Chris Travers, <chris.travers at gmail.com>

CO-MAINTAINERS

Binary.com, <perl at binary.com>

BUGS

Please report any bugs or feature requests to bug-pgobject-util-bulkupload at rt.cpan.org, or through the web interface at http://rt.cpan.org/NoAuth/ReportBug.html?Queue=PGObject-Util-BulkLoad. I will be notified, and then you'll automatically be notified of progress on your bug as I make changes.

SUPPORT

You can find documentation for this module with the perldoc command.

    perldoc PGObject::Util::BulkLoad

You can also look for information at:

ACKNOWLEDGEMENTS

LICENSE AND COPYRIGHT

Copyright 2014 Chris Travers.

This program is distributed under the (Revised) BSD License: http://www.opensource.org/licenses/BSD-3-Clause

Redistribution and use in source and binary forms, with or without modification, are permitted provided that the following conditions are met:

* Redistributions of source code must retain the above copyright notice, this list of conditions and the following disclaimer.

* Redistributions in binary form must reproduce the above copyright notice, this list of conditions and the following disclaimer in the documentation and/or other materials provided with the distribution.

* Neither the name of Chris Travers's Organization nor the names of its contributors may be used to endorse or promote products derived from this software without specific prior written permission.

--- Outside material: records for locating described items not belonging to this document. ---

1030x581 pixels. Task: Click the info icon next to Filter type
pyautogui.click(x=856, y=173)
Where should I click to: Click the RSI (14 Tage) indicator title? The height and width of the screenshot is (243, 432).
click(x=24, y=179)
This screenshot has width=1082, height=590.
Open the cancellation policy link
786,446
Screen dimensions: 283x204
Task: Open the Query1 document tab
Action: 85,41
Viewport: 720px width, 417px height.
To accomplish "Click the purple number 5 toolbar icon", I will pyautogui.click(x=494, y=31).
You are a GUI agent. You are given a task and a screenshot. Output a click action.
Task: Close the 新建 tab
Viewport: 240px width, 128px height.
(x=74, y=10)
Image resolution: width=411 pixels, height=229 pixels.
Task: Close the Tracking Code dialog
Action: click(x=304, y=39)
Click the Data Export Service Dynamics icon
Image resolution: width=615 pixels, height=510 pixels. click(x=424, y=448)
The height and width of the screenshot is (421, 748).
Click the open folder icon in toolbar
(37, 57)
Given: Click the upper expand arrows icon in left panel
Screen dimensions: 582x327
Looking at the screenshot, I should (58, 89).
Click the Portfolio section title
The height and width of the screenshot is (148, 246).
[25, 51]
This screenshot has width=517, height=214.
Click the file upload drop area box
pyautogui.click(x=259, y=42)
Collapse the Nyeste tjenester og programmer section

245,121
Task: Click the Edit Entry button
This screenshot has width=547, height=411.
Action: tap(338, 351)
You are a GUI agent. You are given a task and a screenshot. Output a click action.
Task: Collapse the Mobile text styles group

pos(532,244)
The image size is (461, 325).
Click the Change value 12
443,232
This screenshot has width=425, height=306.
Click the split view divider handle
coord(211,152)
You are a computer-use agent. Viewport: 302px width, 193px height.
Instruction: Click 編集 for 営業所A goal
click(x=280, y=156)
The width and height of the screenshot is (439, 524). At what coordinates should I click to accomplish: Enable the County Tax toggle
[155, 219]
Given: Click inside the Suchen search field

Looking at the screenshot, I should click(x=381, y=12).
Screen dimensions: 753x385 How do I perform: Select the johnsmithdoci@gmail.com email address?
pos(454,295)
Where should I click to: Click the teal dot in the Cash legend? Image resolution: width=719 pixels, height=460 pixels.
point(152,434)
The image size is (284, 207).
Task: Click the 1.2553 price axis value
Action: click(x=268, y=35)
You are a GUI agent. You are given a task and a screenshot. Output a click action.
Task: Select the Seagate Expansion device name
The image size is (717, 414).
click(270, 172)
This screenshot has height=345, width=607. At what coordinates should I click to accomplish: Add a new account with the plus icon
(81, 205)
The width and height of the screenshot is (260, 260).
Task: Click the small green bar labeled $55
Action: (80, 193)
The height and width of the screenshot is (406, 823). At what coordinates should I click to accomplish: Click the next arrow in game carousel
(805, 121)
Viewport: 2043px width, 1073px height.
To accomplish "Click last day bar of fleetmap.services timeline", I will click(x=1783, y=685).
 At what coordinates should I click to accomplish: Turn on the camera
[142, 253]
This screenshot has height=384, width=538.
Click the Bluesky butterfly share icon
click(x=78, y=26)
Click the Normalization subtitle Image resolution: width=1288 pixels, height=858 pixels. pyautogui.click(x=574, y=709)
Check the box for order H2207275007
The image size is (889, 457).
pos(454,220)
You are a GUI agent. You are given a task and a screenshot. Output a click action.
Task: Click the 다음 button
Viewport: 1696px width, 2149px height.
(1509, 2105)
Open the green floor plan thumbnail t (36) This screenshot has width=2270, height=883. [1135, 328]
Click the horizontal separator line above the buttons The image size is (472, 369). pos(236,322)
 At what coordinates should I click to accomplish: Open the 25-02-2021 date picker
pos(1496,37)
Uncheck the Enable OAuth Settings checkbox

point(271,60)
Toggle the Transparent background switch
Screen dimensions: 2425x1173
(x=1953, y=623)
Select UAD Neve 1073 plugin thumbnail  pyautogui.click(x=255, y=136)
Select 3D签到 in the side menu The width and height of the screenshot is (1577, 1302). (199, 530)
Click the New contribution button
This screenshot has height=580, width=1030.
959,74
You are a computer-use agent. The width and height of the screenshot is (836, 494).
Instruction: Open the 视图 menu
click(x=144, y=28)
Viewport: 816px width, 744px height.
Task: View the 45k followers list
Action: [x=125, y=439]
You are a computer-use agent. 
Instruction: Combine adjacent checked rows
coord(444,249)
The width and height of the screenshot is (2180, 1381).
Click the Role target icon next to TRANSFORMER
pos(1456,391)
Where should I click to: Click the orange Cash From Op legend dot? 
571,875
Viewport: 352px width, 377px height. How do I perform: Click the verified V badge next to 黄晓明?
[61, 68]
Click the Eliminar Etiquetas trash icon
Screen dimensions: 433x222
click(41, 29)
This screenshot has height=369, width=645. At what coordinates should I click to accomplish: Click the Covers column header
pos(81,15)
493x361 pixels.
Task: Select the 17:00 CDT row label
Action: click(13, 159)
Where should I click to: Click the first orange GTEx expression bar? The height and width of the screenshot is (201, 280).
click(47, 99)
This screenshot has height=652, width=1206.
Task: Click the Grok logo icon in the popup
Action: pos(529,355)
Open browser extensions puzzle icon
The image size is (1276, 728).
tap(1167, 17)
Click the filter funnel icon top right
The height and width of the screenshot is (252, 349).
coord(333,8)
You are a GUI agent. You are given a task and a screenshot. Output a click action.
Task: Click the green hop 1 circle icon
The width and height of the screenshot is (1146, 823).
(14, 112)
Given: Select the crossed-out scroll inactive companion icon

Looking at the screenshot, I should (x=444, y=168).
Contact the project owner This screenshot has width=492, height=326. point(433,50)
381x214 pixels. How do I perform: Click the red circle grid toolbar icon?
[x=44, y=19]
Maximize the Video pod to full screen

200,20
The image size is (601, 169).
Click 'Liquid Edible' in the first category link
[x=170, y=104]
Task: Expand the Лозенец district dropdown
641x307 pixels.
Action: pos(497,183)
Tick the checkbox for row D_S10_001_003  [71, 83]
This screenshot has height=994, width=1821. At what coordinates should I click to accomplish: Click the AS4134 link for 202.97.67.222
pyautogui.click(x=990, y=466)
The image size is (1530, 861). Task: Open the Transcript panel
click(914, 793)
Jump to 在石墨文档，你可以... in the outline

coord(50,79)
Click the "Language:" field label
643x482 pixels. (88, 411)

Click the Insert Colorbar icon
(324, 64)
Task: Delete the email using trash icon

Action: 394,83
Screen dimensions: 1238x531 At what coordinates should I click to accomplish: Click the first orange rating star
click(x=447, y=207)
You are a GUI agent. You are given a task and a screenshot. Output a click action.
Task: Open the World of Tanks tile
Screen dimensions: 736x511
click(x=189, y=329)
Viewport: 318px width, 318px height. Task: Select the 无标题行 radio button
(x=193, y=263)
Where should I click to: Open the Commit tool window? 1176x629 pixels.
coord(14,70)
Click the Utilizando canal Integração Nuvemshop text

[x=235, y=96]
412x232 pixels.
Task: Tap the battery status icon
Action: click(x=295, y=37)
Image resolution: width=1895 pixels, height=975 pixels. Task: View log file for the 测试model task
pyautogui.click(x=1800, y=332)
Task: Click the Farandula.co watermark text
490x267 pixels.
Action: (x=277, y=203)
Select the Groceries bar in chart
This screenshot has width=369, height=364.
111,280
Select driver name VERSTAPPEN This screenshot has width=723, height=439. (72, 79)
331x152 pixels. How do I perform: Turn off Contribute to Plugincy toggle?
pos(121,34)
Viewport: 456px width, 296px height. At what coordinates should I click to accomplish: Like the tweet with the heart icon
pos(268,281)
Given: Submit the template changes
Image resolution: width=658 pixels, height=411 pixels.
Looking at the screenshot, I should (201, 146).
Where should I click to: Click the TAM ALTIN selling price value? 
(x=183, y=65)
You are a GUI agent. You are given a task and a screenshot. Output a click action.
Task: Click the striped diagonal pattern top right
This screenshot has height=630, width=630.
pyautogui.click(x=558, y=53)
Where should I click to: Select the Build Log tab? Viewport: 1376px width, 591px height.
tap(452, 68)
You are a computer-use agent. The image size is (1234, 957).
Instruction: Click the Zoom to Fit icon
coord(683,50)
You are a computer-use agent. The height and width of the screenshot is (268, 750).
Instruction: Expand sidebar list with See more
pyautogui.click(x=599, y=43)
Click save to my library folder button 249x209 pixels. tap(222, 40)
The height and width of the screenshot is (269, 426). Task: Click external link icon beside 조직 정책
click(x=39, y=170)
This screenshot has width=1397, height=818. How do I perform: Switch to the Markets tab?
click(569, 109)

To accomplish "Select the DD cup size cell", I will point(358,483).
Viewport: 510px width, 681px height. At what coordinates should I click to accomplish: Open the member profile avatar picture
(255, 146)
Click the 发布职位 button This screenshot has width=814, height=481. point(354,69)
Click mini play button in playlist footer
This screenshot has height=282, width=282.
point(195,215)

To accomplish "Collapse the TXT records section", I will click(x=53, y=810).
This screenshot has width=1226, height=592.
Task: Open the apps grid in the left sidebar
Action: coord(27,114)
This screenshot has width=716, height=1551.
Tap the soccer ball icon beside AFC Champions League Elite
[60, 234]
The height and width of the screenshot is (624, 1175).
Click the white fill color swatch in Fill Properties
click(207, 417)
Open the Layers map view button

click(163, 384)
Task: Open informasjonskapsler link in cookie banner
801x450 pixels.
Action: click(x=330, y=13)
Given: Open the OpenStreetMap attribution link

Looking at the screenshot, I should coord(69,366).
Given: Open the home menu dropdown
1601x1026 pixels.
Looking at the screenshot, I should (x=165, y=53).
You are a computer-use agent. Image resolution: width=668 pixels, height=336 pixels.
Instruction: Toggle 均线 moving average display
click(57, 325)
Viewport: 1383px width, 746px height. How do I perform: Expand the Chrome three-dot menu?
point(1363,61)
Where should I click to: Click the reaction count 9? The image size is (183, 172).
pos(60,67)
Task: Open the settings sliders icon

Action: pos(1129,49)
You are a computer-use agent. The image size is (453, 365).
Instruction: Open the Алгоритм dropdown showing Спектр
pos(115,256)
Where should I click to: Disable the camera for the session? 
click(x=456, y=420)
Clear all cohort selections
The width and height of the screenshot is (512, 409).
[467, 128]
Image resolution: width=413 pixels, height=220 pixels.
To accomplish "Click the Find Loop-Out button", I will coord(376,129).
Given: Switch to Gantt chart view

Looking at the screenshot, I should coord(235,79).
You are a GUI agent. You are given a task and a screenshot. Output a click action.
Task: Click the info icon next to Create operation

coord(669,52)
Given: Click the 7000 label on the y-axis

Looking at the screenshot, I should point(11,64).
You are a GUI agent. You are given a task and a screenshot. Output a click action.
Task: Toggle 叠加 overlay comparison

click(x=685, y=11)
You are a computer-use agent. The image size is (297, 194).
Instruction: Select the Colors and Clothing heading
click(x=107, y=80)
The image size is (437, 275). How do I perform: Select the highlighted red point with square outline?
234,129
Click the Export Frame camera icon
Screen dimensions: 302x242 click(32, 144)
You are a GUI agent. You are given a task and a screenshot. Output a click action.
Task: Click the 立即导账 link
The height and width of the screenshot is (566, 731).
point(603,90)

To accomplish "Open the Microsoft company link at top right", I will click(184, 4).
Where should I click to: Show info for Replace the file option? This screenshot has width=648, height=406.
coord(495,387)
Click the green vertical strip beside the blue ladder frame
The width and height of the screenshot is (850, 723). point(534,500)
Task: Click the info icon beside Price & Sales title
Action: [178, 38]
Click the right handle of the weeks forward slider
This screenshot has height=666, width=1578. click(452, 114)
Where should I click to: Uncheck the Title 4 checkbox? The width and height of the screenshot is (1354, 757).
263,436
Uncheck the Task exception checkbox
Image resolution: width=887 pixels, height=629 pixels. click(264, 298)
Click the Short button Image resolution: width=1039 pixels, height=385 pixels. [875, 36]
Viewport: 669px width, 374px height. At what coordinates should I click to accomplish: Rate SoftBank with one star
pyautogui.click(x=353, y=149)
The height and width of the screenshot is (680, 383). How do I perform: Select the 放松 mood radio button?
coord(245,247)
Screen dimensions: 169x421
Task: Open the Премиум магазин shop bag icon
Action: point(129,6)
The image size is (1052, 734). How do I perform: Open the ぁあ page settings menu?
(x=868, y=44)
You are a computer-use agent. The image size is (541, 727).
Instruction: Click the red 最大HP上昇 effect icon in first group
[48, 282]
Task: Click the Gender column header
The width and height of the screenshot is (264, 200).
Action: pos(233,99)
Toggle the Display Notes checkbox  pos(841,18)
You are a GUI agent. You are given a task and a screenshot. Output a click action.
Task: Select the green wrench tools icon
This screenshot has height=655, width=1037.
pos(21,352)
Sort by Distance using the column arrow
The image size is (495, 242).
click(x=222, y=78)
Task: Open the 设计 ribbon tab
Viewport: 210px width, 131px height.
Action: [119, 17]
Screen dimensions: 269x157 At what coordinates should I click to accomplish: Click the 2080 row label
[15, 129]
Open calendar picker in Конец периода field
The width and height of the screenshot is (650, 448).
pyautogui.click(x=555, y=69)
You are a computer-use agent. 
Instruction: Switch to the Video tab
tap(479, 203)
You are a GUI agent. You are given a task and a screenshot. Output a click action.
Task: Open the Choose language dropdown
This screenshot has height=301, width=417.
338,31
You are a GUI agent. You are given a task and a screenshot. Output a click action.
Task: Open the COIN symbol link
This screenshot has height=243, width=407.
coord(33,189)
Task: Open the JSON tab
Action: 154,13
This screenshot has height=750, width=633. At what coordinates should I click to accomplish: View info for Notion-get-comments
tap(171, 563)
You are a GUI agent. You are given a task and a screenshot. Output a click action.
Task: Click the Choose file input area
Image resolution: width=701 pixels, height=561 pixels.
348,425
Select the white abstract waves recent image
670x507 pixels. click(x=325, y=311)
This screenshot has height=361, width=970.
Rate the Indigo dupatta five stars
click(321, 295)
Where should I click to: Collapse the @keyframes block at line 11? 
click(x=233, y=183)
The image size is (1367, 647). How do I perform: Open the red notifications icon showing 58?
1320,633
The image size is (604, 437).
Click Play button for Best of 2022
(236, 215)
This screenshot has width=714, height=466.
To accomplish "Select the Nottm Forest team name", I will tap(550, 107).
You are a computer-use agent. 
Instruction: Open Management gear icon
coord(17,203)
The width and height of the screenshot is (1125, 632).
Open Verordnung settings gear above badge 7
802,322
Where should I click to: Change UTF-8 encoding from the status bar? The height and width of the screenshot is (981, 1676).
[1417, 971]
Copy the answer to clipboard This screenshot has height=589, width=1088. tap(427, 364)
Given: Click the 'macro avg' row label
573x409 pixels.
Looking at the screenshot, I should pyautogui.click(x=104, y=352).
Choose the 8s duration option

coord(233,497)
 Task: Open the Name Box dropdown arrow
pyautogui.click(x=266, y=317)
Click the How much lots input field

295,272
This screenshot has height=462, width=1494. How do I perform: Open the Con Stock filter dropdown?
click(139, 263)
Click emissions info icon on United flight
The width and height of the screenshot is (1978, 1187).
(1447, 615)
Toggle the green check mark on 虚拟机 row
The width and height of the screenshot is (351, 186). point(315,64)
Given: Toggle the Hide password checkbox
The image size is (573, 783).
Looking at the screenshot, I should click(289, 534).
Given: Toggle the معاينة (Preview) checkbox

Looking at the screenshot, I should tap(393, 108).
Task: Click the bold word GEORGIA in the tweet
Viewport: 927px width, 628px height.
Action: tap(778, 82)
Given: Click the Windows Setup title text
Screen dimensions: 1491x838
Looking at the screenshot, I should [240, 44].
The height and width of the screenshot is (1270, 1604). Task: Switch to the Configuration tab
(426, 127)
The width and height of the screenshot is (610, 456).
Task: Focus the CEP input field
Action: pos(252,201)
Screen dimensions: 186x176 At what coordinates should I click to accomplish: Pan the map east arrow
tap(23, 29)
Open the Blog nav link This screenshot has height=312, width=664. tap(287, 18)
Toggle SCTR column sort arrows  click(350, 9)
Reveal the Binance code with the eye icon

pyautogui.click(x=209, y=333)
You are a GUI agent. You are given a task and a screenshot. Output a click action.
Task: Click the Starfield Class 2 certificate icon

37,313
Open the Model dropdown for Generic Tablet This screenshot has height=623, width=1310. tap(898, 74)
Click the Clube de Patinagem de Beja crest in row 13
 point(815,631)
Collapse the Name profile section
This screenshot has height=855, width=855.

THIS SOFTWARE IS PROVIDED BY THE COPYRIGHT HOLDERS AND CONTRIBUTORS "AS IS" AND ANY EXPRESS OR IMPLIED WARRANTIES, INCLUDING, BUT NOT LIMITED TO, THE IMPLIED WARRANTIES OF MERCHANTABILITY AND FITNESS FOR A PARTICULAR PURPOSE ARE DISCLAIMED. IN NO EVENT SHALL THE COPYRIGHT OWNER OR CONTRIBUTORS BE LIABLE FOR ANY DIRECT, INDIRECT, INCIDENTAL, SPECIAL, EXEMPLARY, OR CONSEQUENTIAL DAMAGES (INCLUDING, BUT NOT LIMITED TO, PROCUREMENT OF SUBSTITUTE GOODS OR SERVICES; LOSS OF USE, DATA, OR PROFITS; OR BUSINESS INTERRUPTION) HOWEVER CAUSED AND ON ANY THEORY OF LIABILITY, WHETHER IN CONTRACT, STRICT LIABILITY, OR TORT (INCLUDING NEGLIGENCE OR OTHERWISE) ARISING IN ANY WAY OUT OF THE USE OF THIS SOFTWARE, EVEN IF ADVISED OF THE POSSIBILITY OF SUCH DAMAGE.